Introducing multilingual teaching in Vietnam

Nguyen Thi Bich and Dinh Phuong Thao

Vietnam has 54 ethnic minority groups with different languages, making up about 13% of the population. Education enrolment and completion rates are lower for these groups, as are their performance results. This article outlines Save the Children UK’s (SC UK) work to promote increased use of mother tongue based multilingual teaching approaches, to give ethnic minority groups a better chance in education.

The situation in Vietnam
The majority group in Vietnam is the Vietnamese-speaking Kinh. Vietnamese is spoken as a first language by about 90% of the population. The constitution states that all ethnic groups have the right to use their own languages, yet the language of instruction in schools is Vietnamese, and only eight minority languages are taught as school subjects. Only 28 languages have writing systems, and few books exist outside the main minority languages, such as Tay, Muong, Cham, Khmer and H’mong.

There are few ethnic minority teachers, due to the difficulties they themselves face progressing through the education system. And in highland areas, where many ethnic minority groups live, children from several language groups are often present in one class, creating additional communication challenges for teachers, parents and children.

Vietnam’s overall primary enrolment rate is 94.5%, but the rate for ethnic minority children is just 80%. Completion rates in 2006 were 89.7% for Kinh but only 67.9% for children from ethnic minority groups. This gap is even bigger for lower secondary completion rates (76.5% for Kinh and 45.5% for ethnic minority children).

Most children excluded from lower secondary education are girls, especially H’mong girls. SC UK has evidence that drop-out rates for ethnic minority girls are also significantly higher than for boys from these groups.

Supporting education for minority groups
Between 2004 and 2006 SC UK tried to support minority children’s learning by selecting ethnic minority women and girls to be bilingual pre-school teachers. They worked in the children’s mother tongue and introduced them to Vietnamese. Fifty women were then supported to become fully recognised pre-school teachers.

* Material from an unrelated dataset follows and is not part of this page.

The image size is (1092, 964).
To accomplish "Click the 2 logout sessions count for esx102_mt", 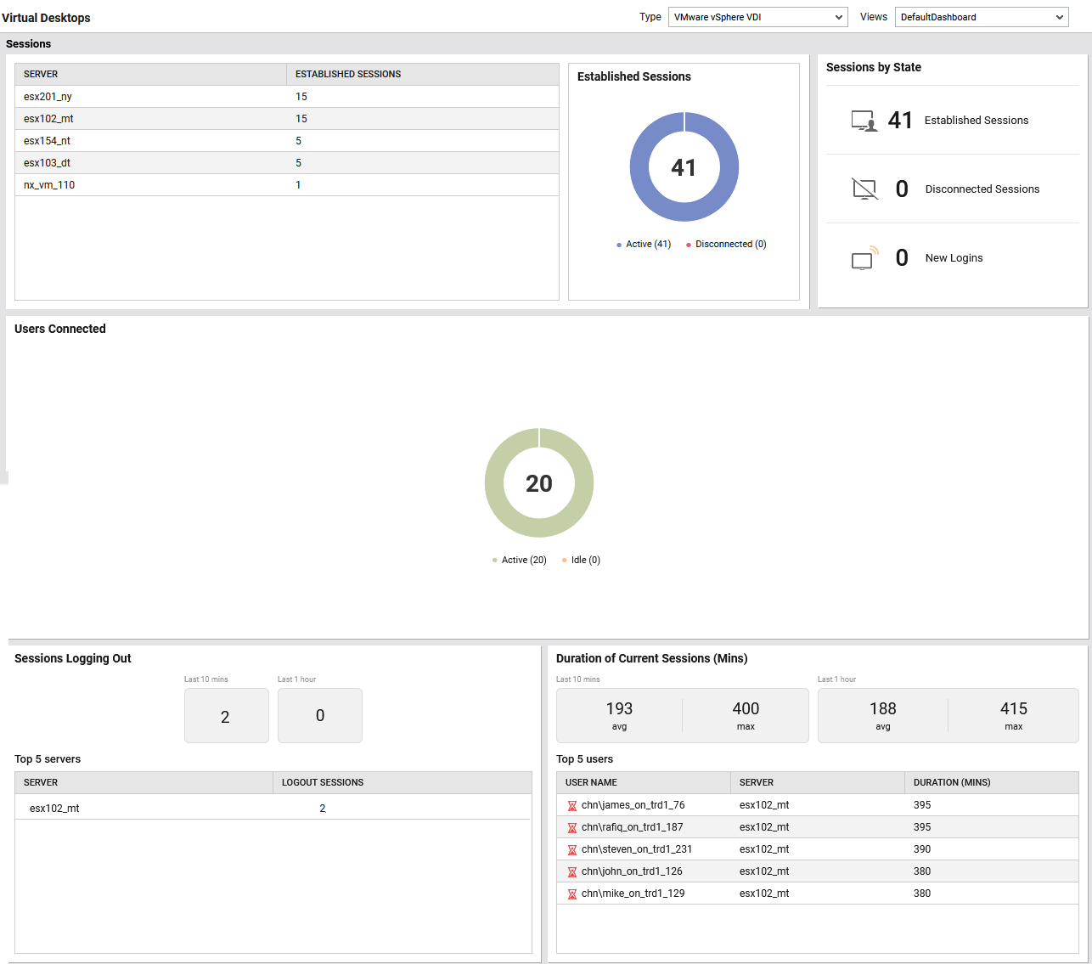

However, such mother tongue language support in pre-school is still not enough to help children cope with using Vietnamese in primary school.

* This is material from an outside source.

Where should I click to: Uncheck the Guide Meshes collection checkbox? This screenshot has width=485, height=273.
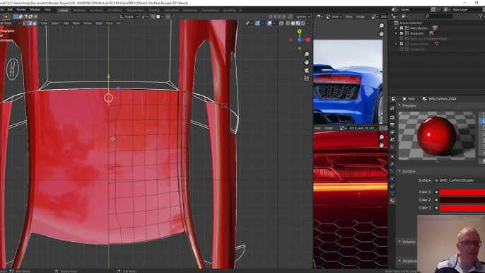(402, 44)
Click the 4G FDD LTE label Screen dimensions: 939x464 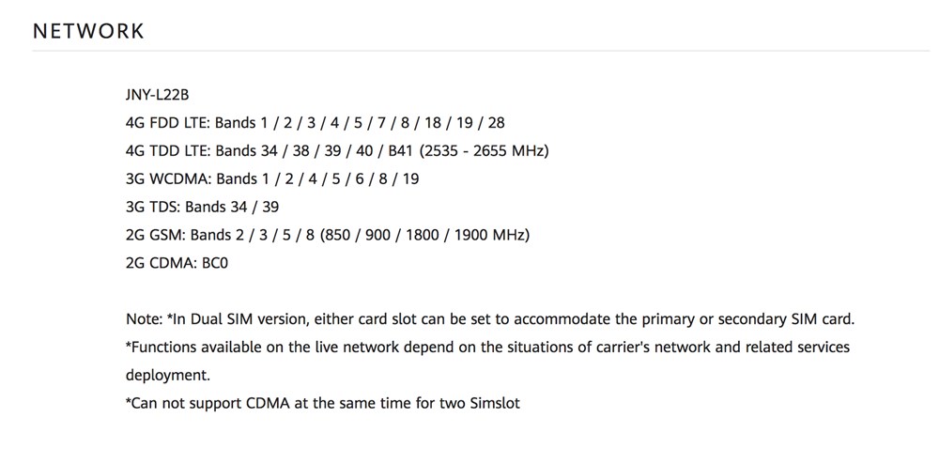(x=167, y=123)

Vietnamese is seen as the language of national unity, so reducing its use in education is a sensitive issue. Nevertheless, the government has responded to research linking ethnic minority children’s education difficulties with the unfamiliar language of instruction. It is now looking for practical ways to deliver primary education in multiple languages, testing locally relevant approaches to fit Vietnam’s situation.

SC UK has now developed a new phase of multi-lingual education in pre-schools and primary schools. The programme has been designed and implemented jointly by community members, teachers and local education officers, and Ministry of Education and Training (MoET) specialists.

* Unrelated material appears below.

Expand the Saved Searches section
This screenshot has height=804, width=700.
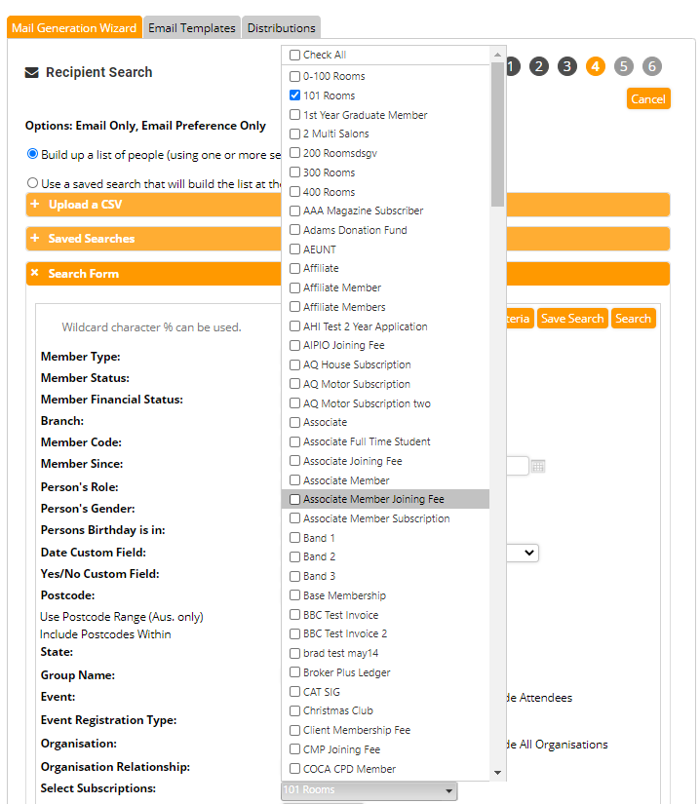(x=92, y=239)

Local languages will be introduced as languages of instruction as far as possible in pre-schools and primary schools. Vietnamese will be introduced more gradually as a second language, so that children can learn to use it without being overwhelmed.

Community teaching assistants
SC UK is again working with primary- and secondary-educated women in highland communities, building their skills as teaching assistants in pre-schools and primary schools. These ‘key mothers’ work with teachers to ensure that lesson content is relevant. They help adapt the curriculum and textbooks to the local reality, and support the use of active play and learning techniques. Key mothers introduce new teaching content to pupils in the local language. The teacher then introduces some key words in Vietnamese relating to that content. To prepare children for primary school, Vietnamese language is introduced verbally and children are familiarised with Vietnamese letters.

The main focus of the teaching assistants is on developing – in genuine partnership with teachers – active learning activities that will stimulate and improve children’s mother tongue and Vietnamese language skills. Teachers improve their local language skills through language courses and supported communication with local people. Where children from multiple language groups are in one school, classes are re-organised into multi-grade classes which contain just one language group. Teachers and teaching assistants are trained in multi-grade teaching.

Results of this approach
Children in the programme are showing much more engagement in class and greater familiarity with Vietnamese than children taught solely by a Kinh teacher. It is expected that children learning through this approach will progress more easily through school.

Education and donor officials are seeing the benefits of this multi-lingual team-teaching approach. As a result, ethnic minority teaching assistants have been recruited to another large aid project to improve primary education for ethnic minority communities.

Different initiatives on mother tongue based multi-lingual education are now being implemented in Vietnam by various organisations. It is expected that MoET will adapt these initiatives to develop a comprehensive approach to quality education for ethnic minority groups in Vietnam. Monitoring and evaluation of the various pilot initiatives will be essential for providing evidence to justify further investment in mother tongue based multi-lingual education.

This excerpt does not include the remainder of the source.